> [Supplied data]
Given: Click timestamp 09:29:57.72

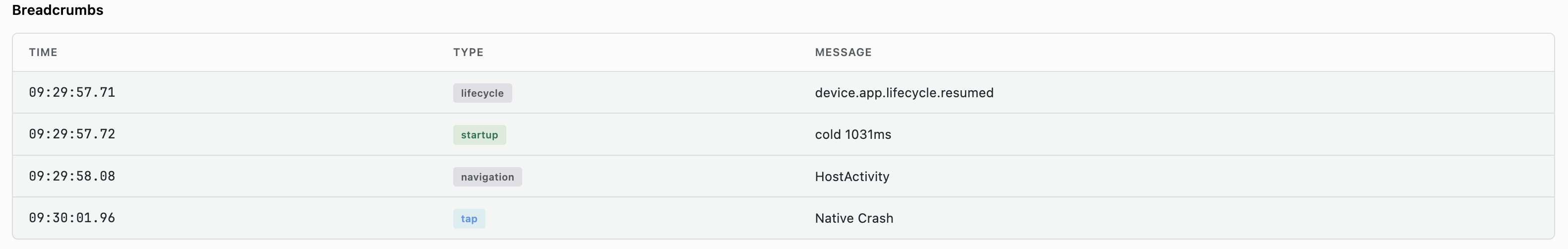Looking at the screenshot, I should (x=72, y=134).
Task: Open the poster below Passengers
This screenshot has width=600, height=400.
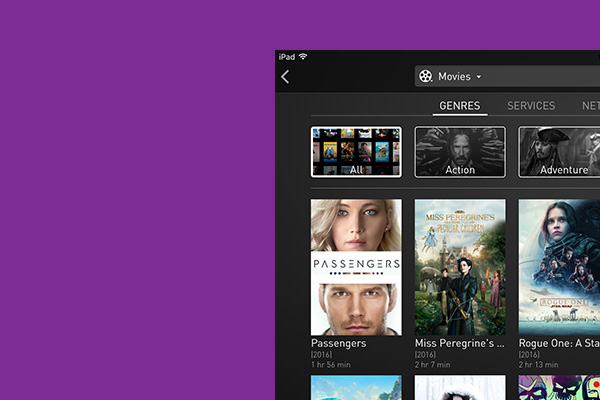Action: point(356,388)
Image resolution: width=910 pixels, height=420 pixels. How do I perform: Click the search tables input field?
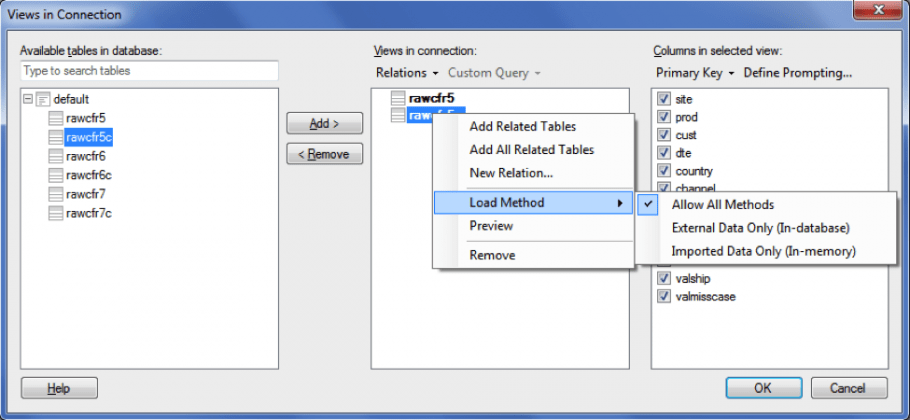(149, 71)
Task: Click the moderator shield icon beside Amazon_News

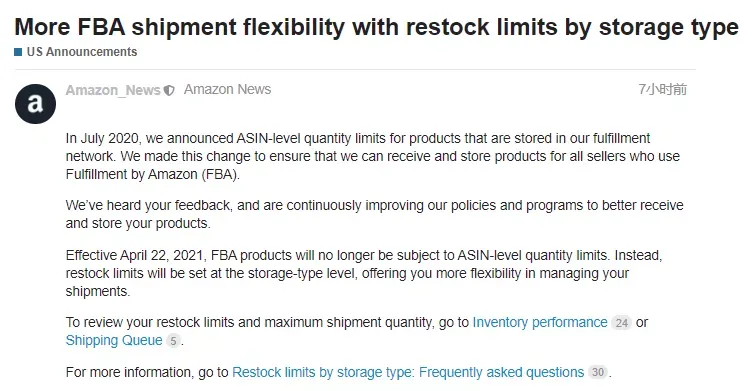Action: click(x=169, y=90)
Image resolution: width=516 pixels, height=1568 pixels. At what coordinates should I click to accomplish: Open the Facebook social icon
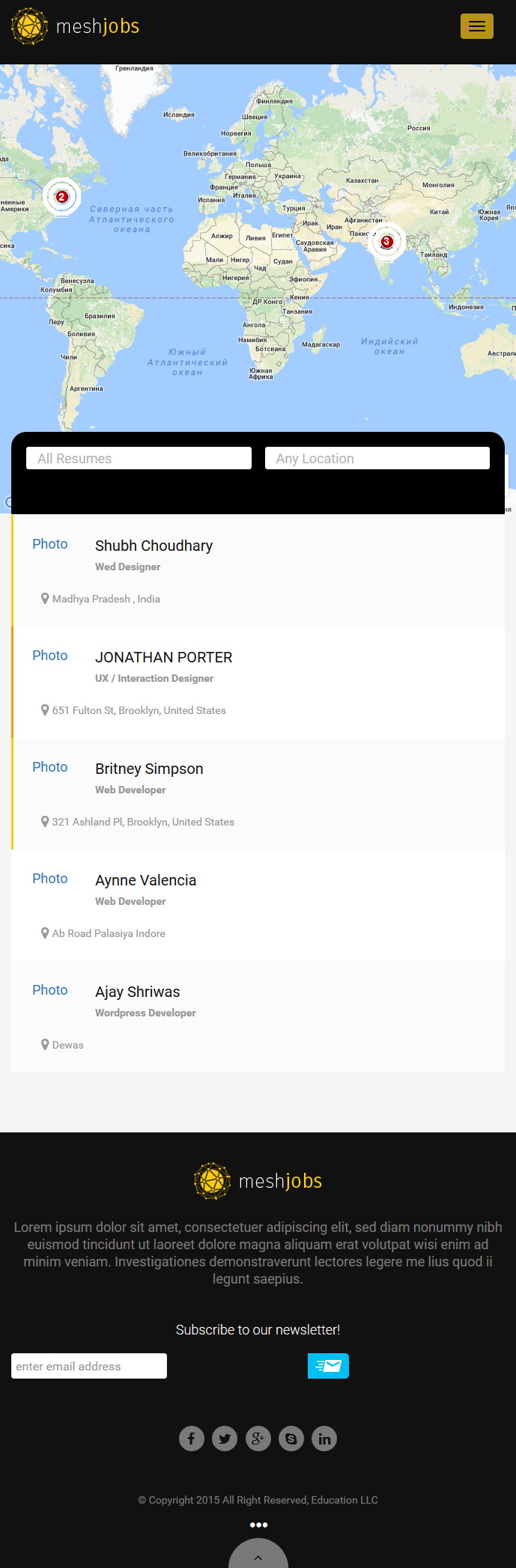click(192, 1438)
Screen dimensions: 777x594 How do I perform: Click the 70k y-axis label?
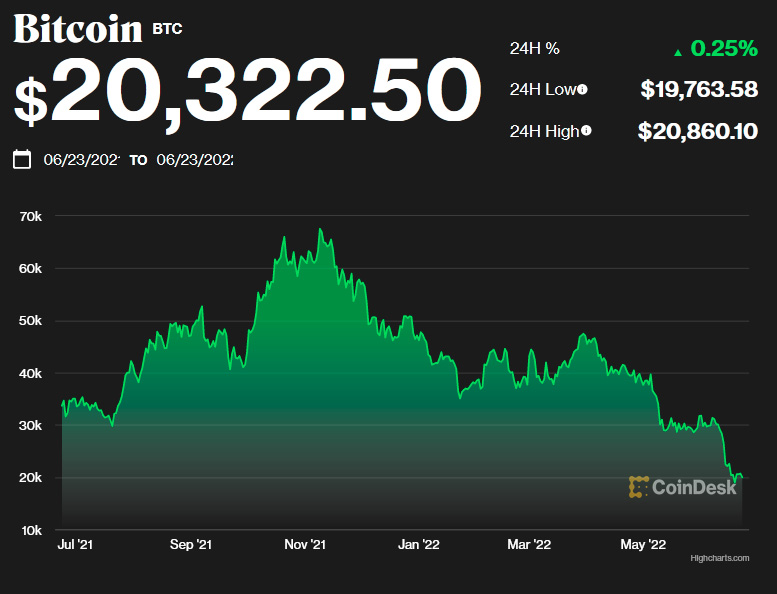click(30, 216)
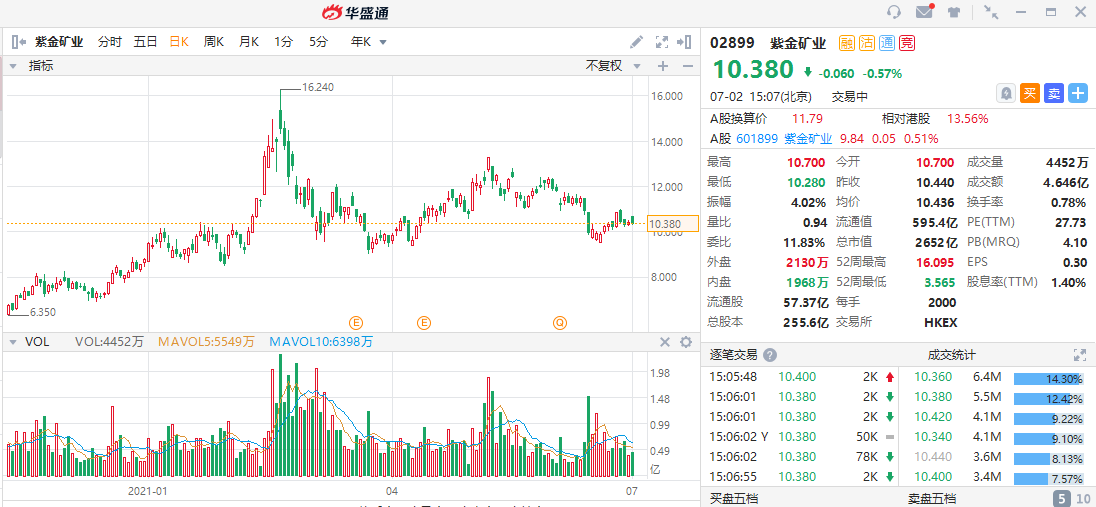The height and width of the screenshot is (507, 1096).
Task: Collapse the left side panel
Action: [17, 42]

> [Exercise goal]
So that the copy stays exact, reproduce each record word for word and leave its images out.

> [Expected answer]
Given: Click timestamp 09:29:57.72

Looking at the screenshot, I should (x=72, y=134).
Task: Open the poster below Passengers
This screenshot has width=600, height=400.
Action: point(356,388)
Image resolution: width=910 pixels, height=420 pixels. How do I perform: Click the search tables input field?
(149, 71)
Task: Click the moderator shield icon beside Amazon_News

Action: click(x=169, y=90)
Image resolution: width=516 pixels, height=1568 pixels. At what coordinates should I click to accomplish: Open the Facebook social icon
click(192, 1438)
Screen dimensions: 777x594 How do I perform: Click the 70k y-axis label?
click(30, 216)
The height and width of the screenshot is (507, 1096).
Task: Collapse the left side panel
Action: [17, 42]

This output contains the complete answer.